お腹が空きました。
「え?ああ、なんかこう…いつまでも互いにドキドキしてなきゃ嫌なタイプ?いつまでも恋愛をしていたいというか…。
良介なんか四回生の途中から倦怠期だわとか嘆いてたし。お前の倦怠期の基準がよくわからないわってみんなから叩かれてたけど。」
「倦怠期…。」
知らなかった…。
安定した、とか、落ち着いてきたなとは思ってたけど。
紗耶は改めて良介との感覚の違いに驚愕する。
付き合ってた頃は、彼がそんな事を気に病んでいたなんて、知らなかった。
知らなかった事が、多過ぎた。
でも、今更悩んだって仕方ない事ばかりで…。
「…まぁ、全部終わった事だから。」
「…ごめん、そうだね。…んー、つまり、私は何が言いたいかというと、紗耶にはもっと合う人がいると思うんだよね。
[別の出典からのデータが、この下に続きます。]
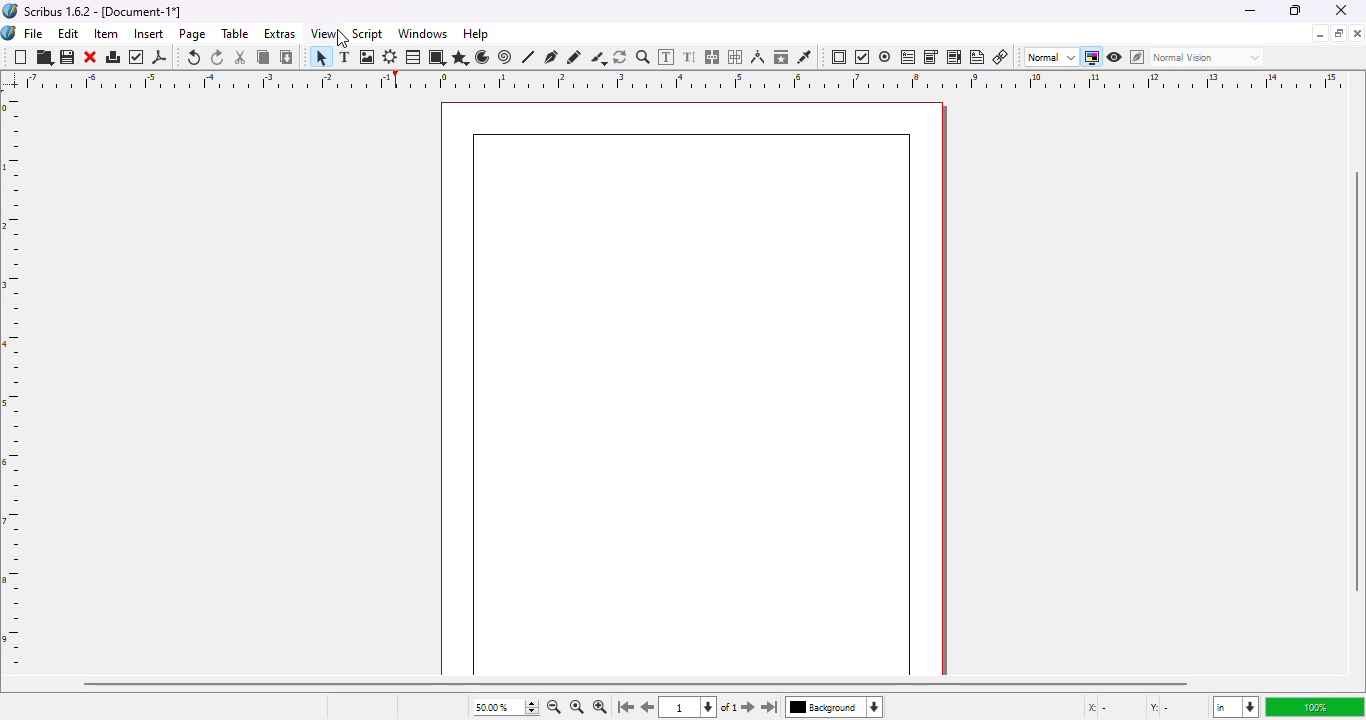 This screenshot has height=720, width=1366. Describe the element at coordinates (674, 81) in the screenshot. I see `ruler` at that location.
パズルみたいにカチッとハマる人。良介とは合うようで合ってないような気がしてたからさ。今大学で実技中も頭に花咲かせてる良介みてると特にね…。ごめん。この話はやめよう。」
酔いつつもしょげ始めた紗耶に慌てて友人はビールを追加注文した。
そっか、
そうだったんだ。
このままの流れでいつかは結婚とかしちゃうのかなとか思っていた自分が少し恥ずかしい。
彼の中では既に終わりを予期していたのか。
完全に終わったはずなのに、なんでまた自分は傷付いているのだろう。
…しんどいな。
やっぱりしばらくは恋愛なんてこりごりだ。
そんな風に思いながら紗耶が静かにビールを傾けていると、
カタンッ
「おネーサン達、何男抜きで飲んでんのー?」
急に頭の上から降りてきた声に、紗耶は顔を上げた。